RedCapEtl is the main class and starting point for the ETL (Extract
Transform Load) process. An instance of it is created by the
redcap_etl.php script that is used to run the ETL process manually
or from a cron job.
Task. Each Task:
- accesses one REDCap project which is represented by an EtlRedCapProject object
- has one Schema object that describes the database schema that the task will create in the database where data are loaded
- loads data to one database, which is represented by a DbConnection object
- has one TaskConfig object that represents the task's configuration, which specifies:
- the REDCap project from which data are extracted (used to create is EtlRedCapProject object
- the transformation rules that specify how the extracted data are transformed (used to create its Schema object)
- the database connection information for the database where the extracted and transformed data are loaded (used to create its DbConnection object)
- has a Logger object used for logging
Workflow. Each Workflow:
- has one or more Task objects, that are executed in the order defined in the workflow's configuration
- has one Schema object for each different database where its tasks load data. This schema represents the merged database schema of the schemas for each of the workflow's tasks that load data to that database.
- has one WorkflowConfig object, which consists of one or more task configurations and represents the configuration for the workflow
REDCap-ETL has a database connection class for each type of database that it supports. All database connection classes are subclasses of the abstract DbConnection class, and database connection classes that use PDO (PHP Data Objects) are also subclasses of the abstract PdoDbConnection class.

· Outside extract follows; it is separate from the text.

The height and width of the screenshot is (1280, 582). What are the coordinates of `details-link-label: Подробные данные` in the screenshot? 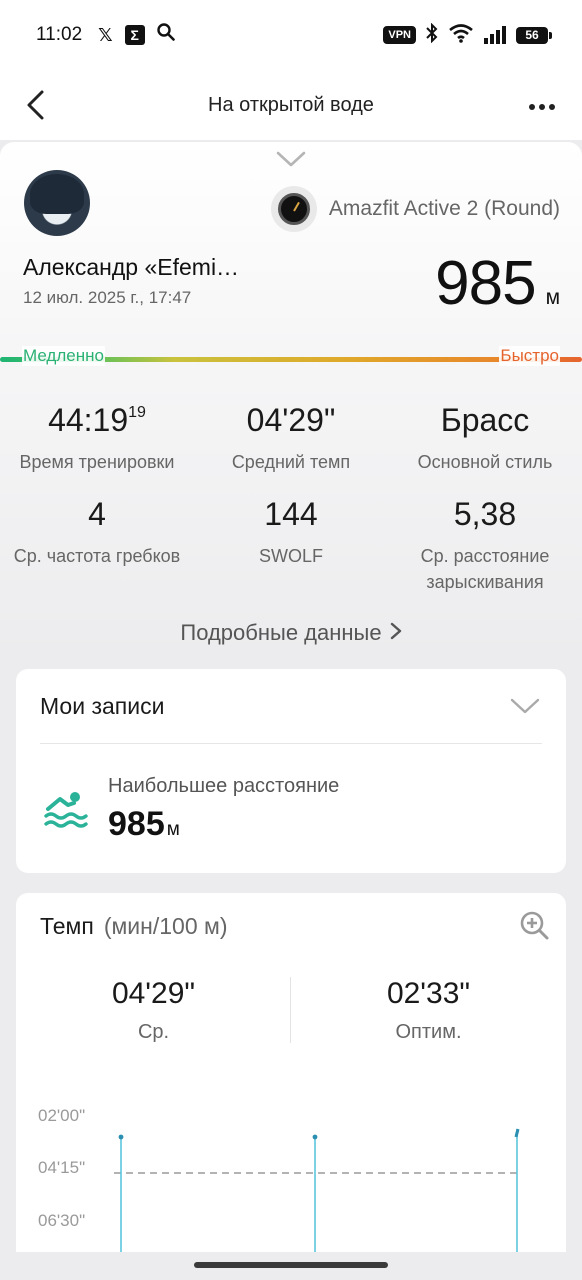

One of the more complicated parts of the ETL process is the translation of the transformation rules into a target database schema with mapping information. The transformation rules text is retrieved from either:
- a file on the REDCap-ETL server
- the RulesGenerator class (for automatically generated rules)
The SchemaGenerator class uses the RulesParser class to translate
the transformation rules text into a parse tree representation.
The SchemaGenerator class then uses the parse tree representation to
generate a Schema object that contains the target database schema
with mapping information. The Schema object also contains table rows
that are used to store the transformed data from REDCap before it is
loaded into the target database.